The Arabs and Israelis "are definitely grappling with tough key issues of territory, peace and security," Assistant Secretary of State Edward Djerejian said at a news conference.
"They're exchanging papers, they're exchanging ideas, they're exchanging formulations. That goes beyond warm and fuzzy," he said when asked whether the progress in the month of talks was a matter of form rather than substance.
The form definitely was less hostile than ever before, as negotiators for the Israelis, Palestinians, Syrians, Lebanese and Jordanians gave closing statements keyed to the upbeat, even while saying they made little or no substantive progress.
All looked hopefully to the next round of talks, set to begin Oct. 21, shortly after the Jewish High Holy Days and less than two weeks before the presidential election here.
"We are pinning some hopes on the next round," said Syria's Mowaffak Allaf. "There is promise of a new Israeli policy."
None of the parties will comment in public on the U.S. presidential election, but the Arabs have found the Bush administration more sensitive to their concerns than any other U.S. administration in decades. Some question privately how even-handed Bill Clinton would be as president, especially after reading the pro-Israel Democratic platform.
Israel's new Labor government might prefer a Democratic administration here, but it owes a lot to the Bush policies that played an important role in Labor's victory over the right-wing Likud government.
Analysts and some participants in the negotiations acknowledge there is vague talk about "a present" for Mr. Bush next month -- some achievement that would underscore the president's foreign policy talentsjust before the election.

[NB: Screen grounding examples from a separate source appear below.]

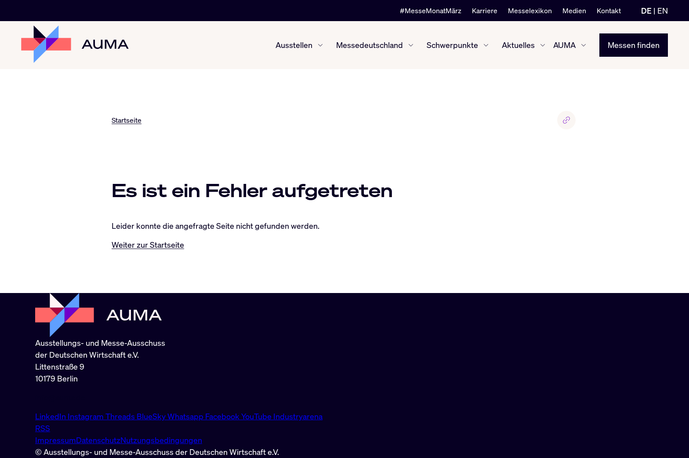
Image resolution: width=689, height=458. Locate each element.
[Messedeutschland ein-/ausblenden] (411, 45)
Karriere (484, 10)
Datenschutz (98, 440)
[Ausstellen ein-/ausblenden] (320, 45)
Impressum (55, 440)
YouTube (257, 416)
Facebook (223, 416)
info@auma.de (60, 397)
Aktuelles (518, 45)
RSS (42, 428)
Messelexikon (530, 10)
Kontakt (609, 10)
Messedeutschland (369, 45)
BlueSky (152, 416)
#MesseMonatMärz (430, 10)
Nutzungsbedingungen (161, 440)
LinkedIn (51, 416)
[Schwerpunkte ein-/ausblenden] (486, 45)
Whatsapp (186, 416)
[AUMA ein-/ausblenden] (583, 45)
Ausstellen (294, 45)
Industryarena (298, 416)
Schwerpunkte (452, 45)
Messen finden (634, 45)
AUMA (564, 45)
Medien (574, 10)
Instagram (86, 416)
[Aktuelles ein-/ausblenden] (542, 45)
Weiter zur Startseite (148, 244)
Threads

Itamar Rabinovich, head of the Israeli delegation meeting with Syria, said yesterday that the two sides could have announced agreement on a statement of principles this week, but the Syrians declined.
In the past, Mr. Rabinovich said, negotiators have published such a statement, even if it acknowledges an area of disagreement, "to send a message that they are in the midst of serious and promising negotiations."
Israel and Syria made the most dramatic and unexpected progress during this round, but have yet to turn the key to their conflict.
Syria promises to make peace, but only if Israel agrees to withdraw from all the Golan Heights, which it captured in the 1967 war. Israel promises some manner of withdrawal, but refuses to be explicit until hearing whether Syria will sign a broad-based peace treaty.
And the Palestinians remained far from achieving an agreement with Israel on an interim self-governing authority to run the occupied West Bank and Gaza Strip.